力率の低下を起こしやすい単相入力のスイッチング方式直流電源では、ほとんどの製品で力率改善(PFC)回路が搭載されている。
ノイズ対策
直流電源が外部からのさまざまなノイズの影響を受けないこと、また直流電源からノイズの発生を抑制することが求められる。直流電源は国際規格に準拠した試験を行い、適合していることが求められる。
ノイズの影響を受けない性能をノイズイミュニティという。国際規格のIEC61000-4規格で測定法が標準化されている。この規格では電源変動や瞬低、電源高調波、静電ノイズ、雷サージ、磁界、高周波電界に対しての試験法と判定基準が定められている。菊水電子工業のコンパクト・ワイドレンジ直流電源 PWR-01シリーズの仕様を見ると、EN61326-1 Class Aに適合していると書かれている。これはIEC61000-4のイミュニティ試験に適合していることを示す。

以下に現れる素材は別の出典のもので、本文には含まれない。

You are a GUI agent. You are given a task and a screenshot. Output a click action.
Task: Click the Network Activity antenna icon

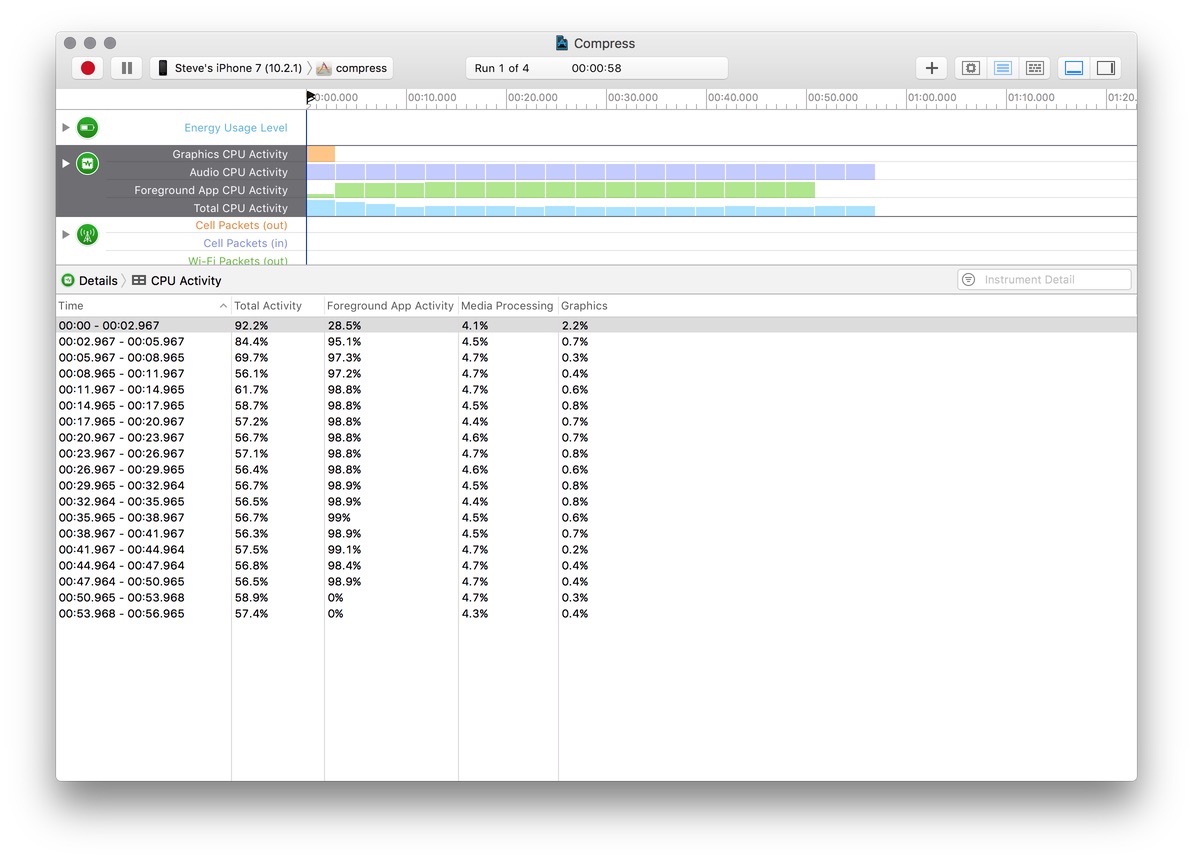point(87,235)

ノイズを発生することをノイズエミッションという。スイッチング電源は高速に動作する回路が使われているため、伝導ノイズが放射ノイズを発生する。菊水電子工業のコンパクト・ワイドレンジ直流電源 PWR-01シリーズの仕様を見ると、EN55011とEN61000-3-2、EN61000-3-3に適合していると書かれている。これは国際規格CISPR 11とIEC61000-3-2、IEC61000-3-3に適合していることを示す。